HB Lozito, executive director of Green Mountain Crossroads, said having a history trail could help drive tourism and awareness of LGBTQ people and their contributions to history and culture.
“It would be interesting to look at other [history] trails. Where do they overlap? Can we weave them together and present a complete history of who we are, together?” McBride said.
Ensuring inclusion
Lippert urged Trieschmann to make sure lesbian women and transgender people were included and could talk about their lives. “They did not have the same experiences as those identifying as gay men,” he said.
Lippert also cautioned against glossing over some of the uglier aspects of recent history.
“This has not been a welcoming society to [us],” he said, adding, “we need to look at the oppressive structure of our culture. We shouldn't forget that people were not celebrating our community back then. It was secretive. We had no protections.”
Lippert gave the example of The Hi-Hat Lounge, a popular Burlington spot for gay and straight people to mingle, which was sold and renamed Nectar's in 1975. “The police came into The Hi-Hat because two men were dancing together,” he said. “You have to understand the context.”
“There should be some sensitivity toward members of the community who want to remain hidden for safety reasons,” said Lozito, who offered the analogy of trans people hesitating to change their gender markers on government documents “because it can make them easier to find.”
In a follow-up conversation with The Commons, Trieschmann acknowledged the real potential for violence against LGBTQ people, and how to preserve heritage sites while keeping people safe.
“We do that protection with archaeological sites.
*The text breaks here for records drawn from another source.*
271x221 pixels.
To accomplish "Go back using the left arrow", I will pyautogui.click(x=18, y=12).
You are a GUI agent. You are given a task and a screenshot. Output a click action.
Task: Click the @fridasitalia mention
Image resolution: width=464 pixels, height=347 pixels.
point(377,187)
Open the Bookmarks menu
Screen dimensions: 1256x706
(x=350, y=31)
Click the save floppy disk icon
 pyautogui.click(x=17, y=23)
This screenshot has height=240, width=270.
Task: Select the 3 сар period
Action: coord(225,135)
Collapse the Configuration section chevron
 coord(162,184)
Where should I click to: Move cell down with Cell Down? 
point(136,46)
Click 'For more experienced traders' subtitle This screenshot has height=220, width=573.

We keep that information private and it gets redacted,” she said. “Those needing access to the information get vetted,” she added.
“Historical preservation is community-based,” said Trieschmann, and “this has to be a community-supported effort” - including the communities it's recording.
Although the common benchmark for identifying historical places is 50 years, she said that won't apply to LGBTQ heritage sites.
“The recent past is changing so fast. There's a need to document it before it's gone. I don't think the 50-year rule should be part of the criteria here,” Trieschmann said. “We should document, and document as much as possible.”